The unified cosmic vision of Alexander von Humboldt
The presiding scientific genius of the Romantic age, when science had not yet been dispersed into specialties that rarely connect with one another, Alexander von Humboldt wanted to know everything, and came closer than any of his contemporaries to doing so. Except for Aristotle, no scientist before or since this German polymath can boast an intellect as universal in reach as his and as influential for the salient work of his time. His neglect today is unfortunate but instructive.
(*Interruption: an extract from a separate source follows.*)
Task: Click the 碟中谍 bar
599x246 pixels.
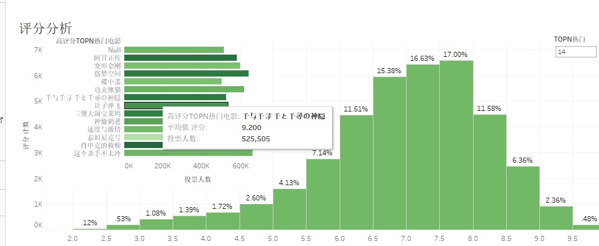Action: (173, 81)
Humboldt (1769–1859) undertook to disseminate the knowledge he acquired as rapidly and widely as possible, and initiated a network of correspondents among the world’s principal scientific specialists. Thus, Humboldt’s prodigious achievement ironically made it impossible for his scientific descendants to have a career so wondrously varied as his. Taking the entirety of nature and culture as his province, through the gathering and arrangement of all the particulars that one extraordinary mind could hold, he sought “a scheme comprehending the whole material creation” — “perhaps too bold a plan.” So he declared in his 1845 summa, Cosmos: Sketch of a Physical Description of the Universe. The advancement of learning, in which his own vast accumulation and inspired synthesis of knowledge played a key role, had made possible, he believed, or at any rate would make possible, the reasoned comprehension of Nature all told:
The aspect of external nature, as it presents itself in its generality to thoughtful contemplation, is that of unity in diversity, and of connection, resemblance and order, among created things most dissimilar in their form; — one fair harmonious whole. To seize this unity and this harmony, amid such an immense assemblage of objects and forces, — to embrace alike the discoveries of the earliest ages and those of our own time, — and to analyse the details of phenomena without sinking under their mass, — are efforts of human reason, in the path wherein it is given to man to press towards the full comprehension of nature, to unveil a portion of her secrets, and, by the force of thought, to subject, so to speak, to his intellectual dominion, the rough materials which he collects by observation.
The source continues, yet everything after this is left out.